[Aim of the exercise]: Rewrite the items from the line containing "Given: Switch to Bordro Bilgileri tab" through the end of the items, changing "Given" to "Goal" and keeping everything else the same. Omit the pictures.

(Dataset rows)
----------

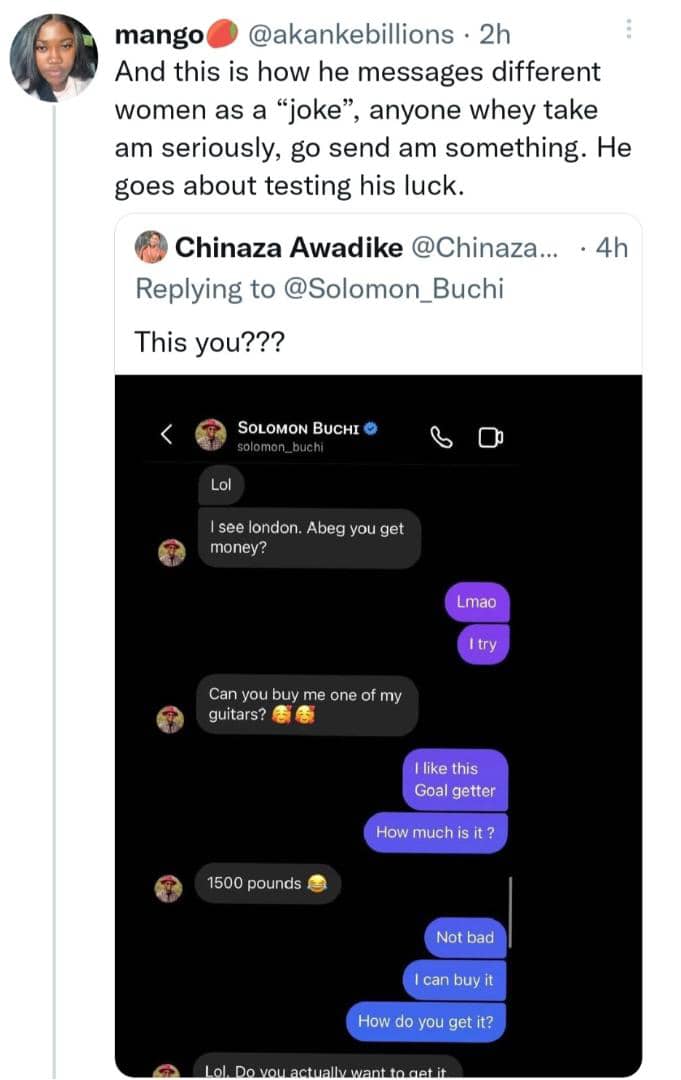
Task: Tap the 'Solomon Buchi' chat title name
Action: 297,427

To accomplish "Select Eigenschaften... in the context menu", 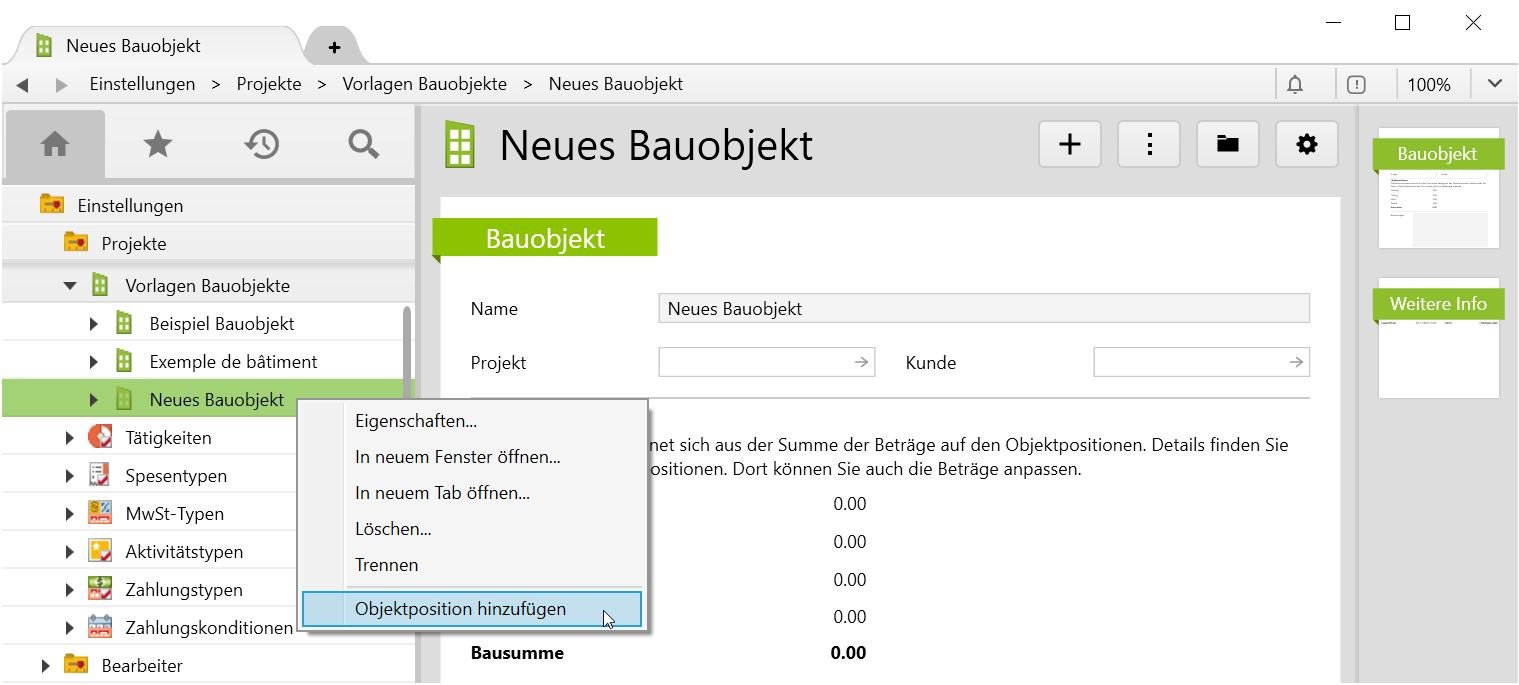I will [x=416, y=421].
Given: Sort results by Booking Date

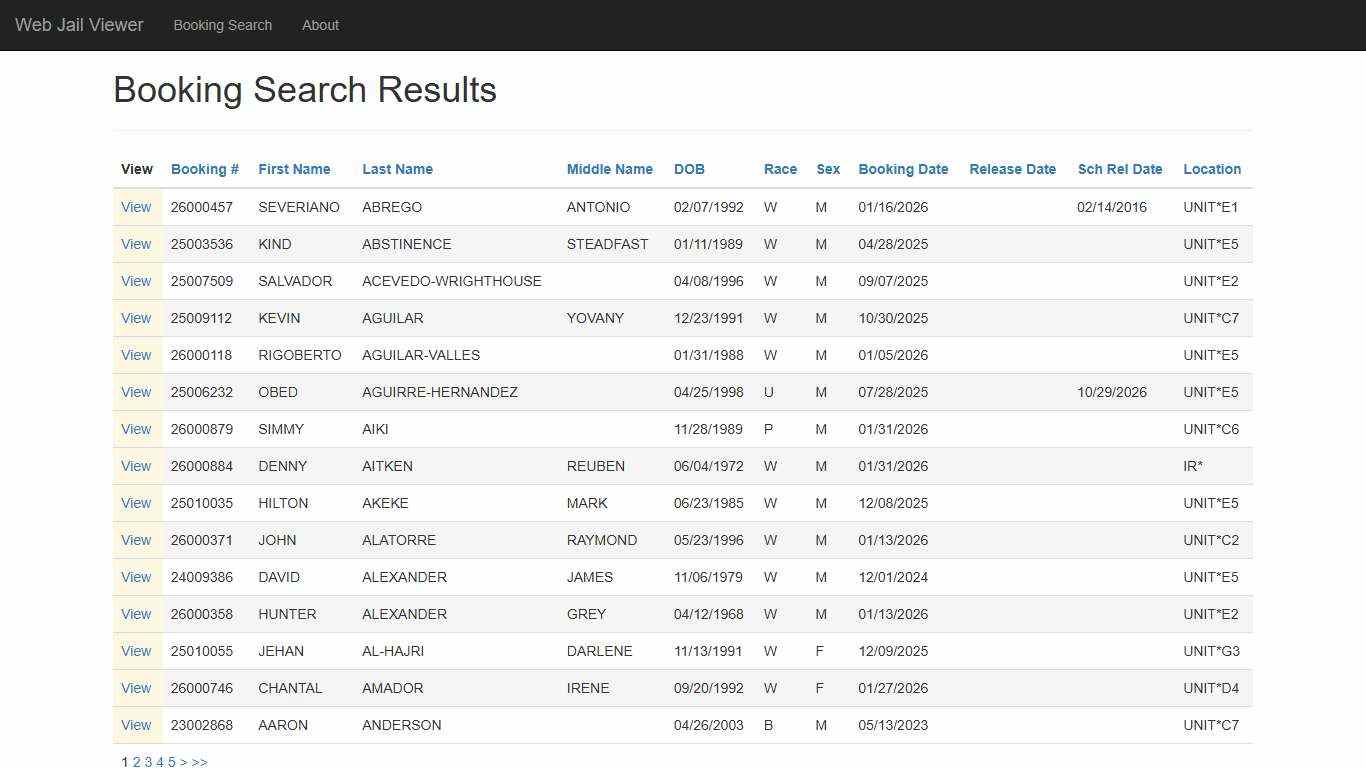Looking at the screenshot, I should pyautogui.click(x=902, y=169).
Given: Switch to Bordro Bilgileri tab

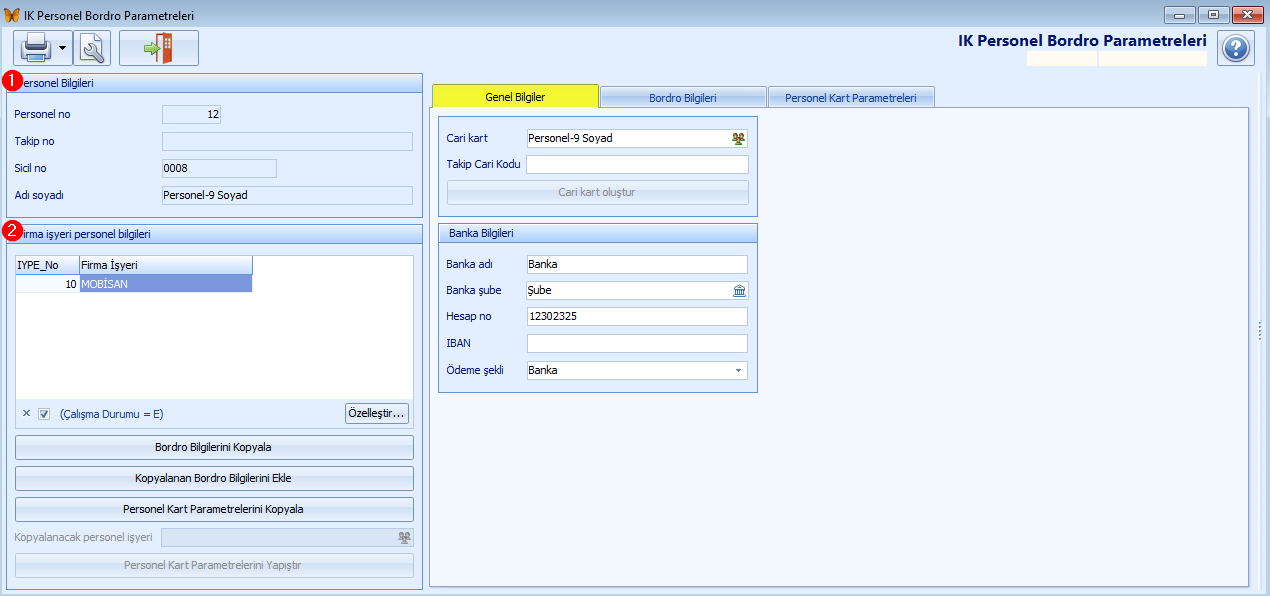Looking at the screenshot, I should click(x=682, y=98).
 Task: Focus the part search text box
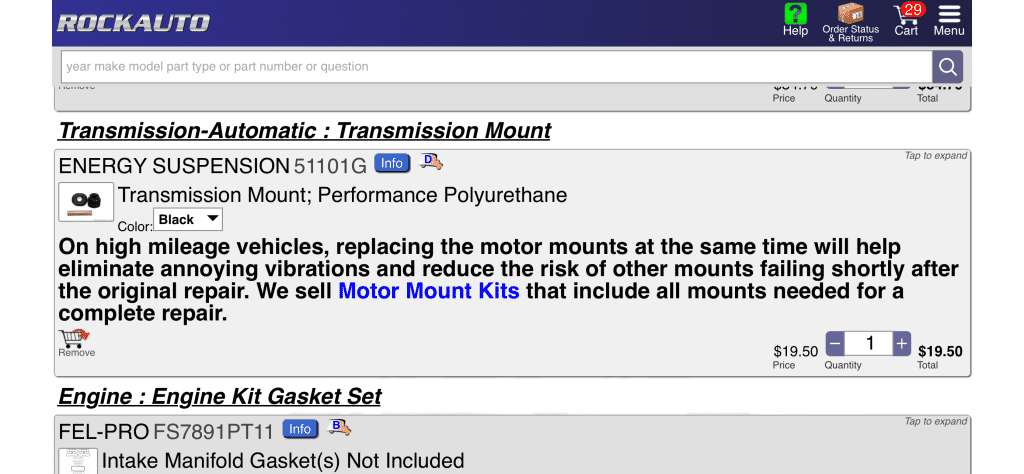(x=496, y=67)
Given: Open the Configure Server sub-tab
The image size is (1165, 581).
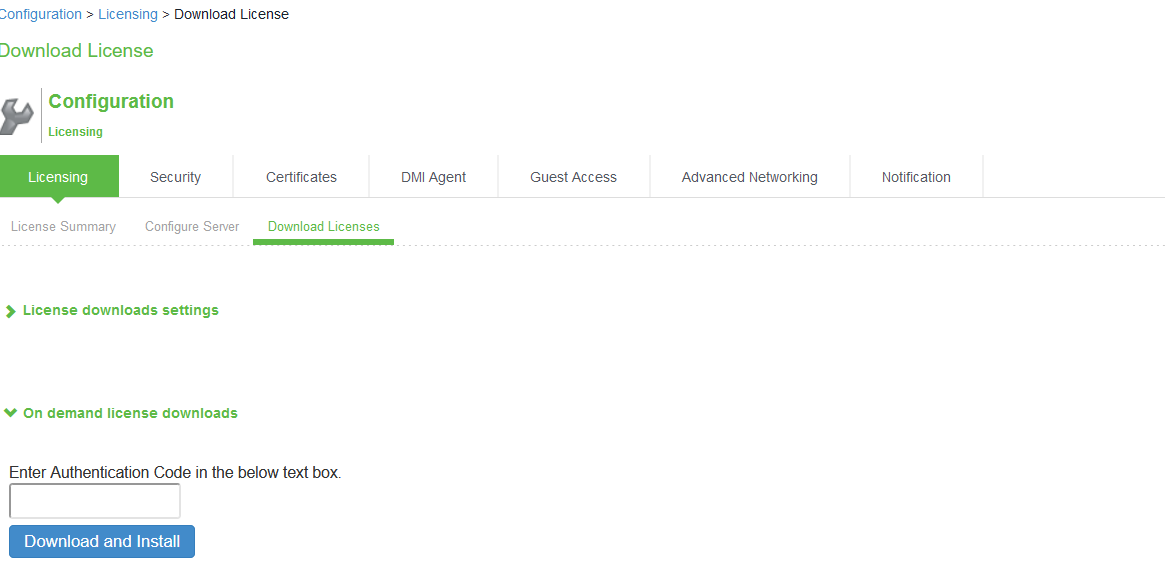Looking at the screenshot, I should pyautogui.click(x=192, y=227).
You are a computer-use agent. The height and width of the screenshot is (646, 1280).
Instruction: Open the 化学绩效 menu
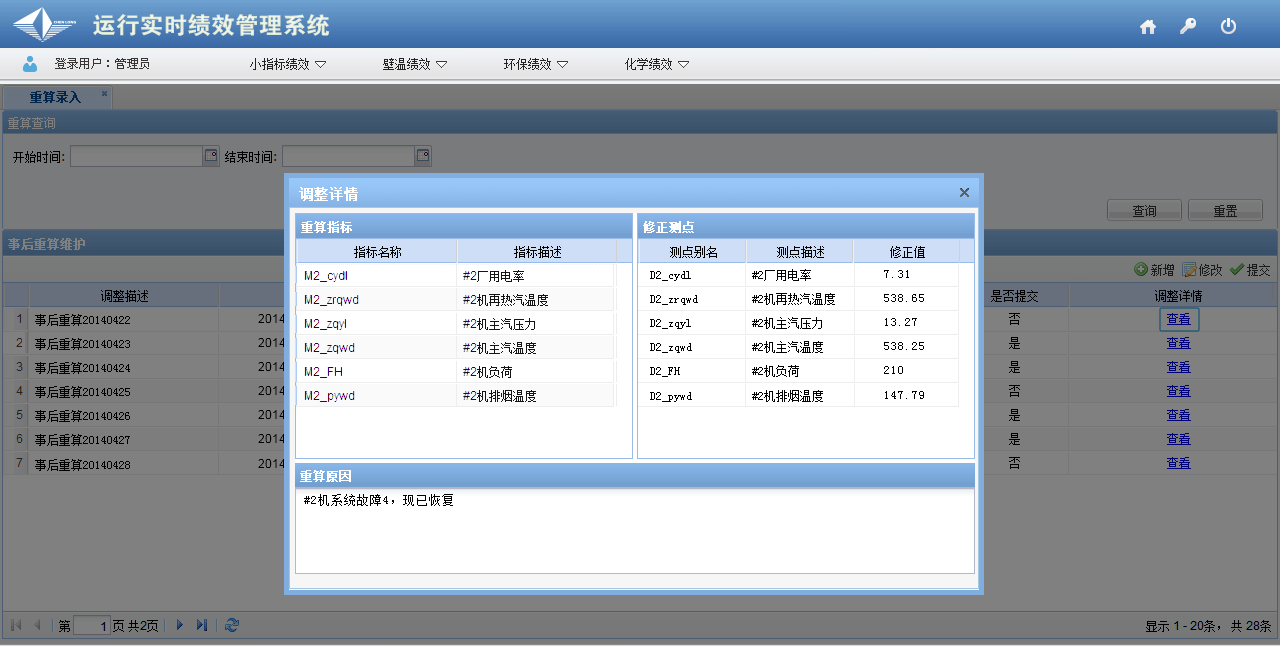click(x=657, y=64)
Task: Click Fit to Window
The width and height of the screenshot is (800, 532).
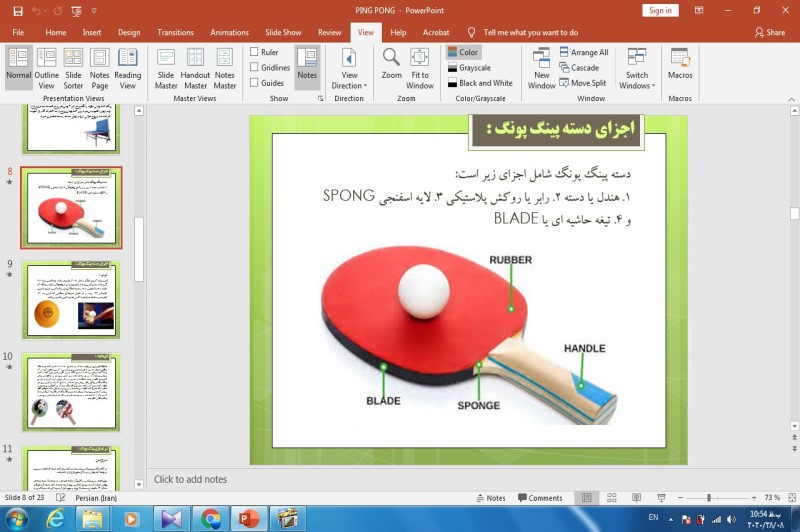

----------

[Output of the exercise]:
Goal: Switch to Bordro Bilgileri tab

Looking at the screenshot, I should click(x=682, y=98).
 Task: Focus the part search text box
(x=496, y=67)
Goal: Open the Configure Server sub-tab
The image size is (1165, 581).
Looking at the screenshot, I should pyautogui.click(x=192, y=227).
You are a computer-use agent. The height and width of the screenshot is (646, 1280).
Instruction: Open the 化学绩效 menu
click(x=657, y=64)
Task: Click Fit to Window
The width and height of the screenshot is (800, 532).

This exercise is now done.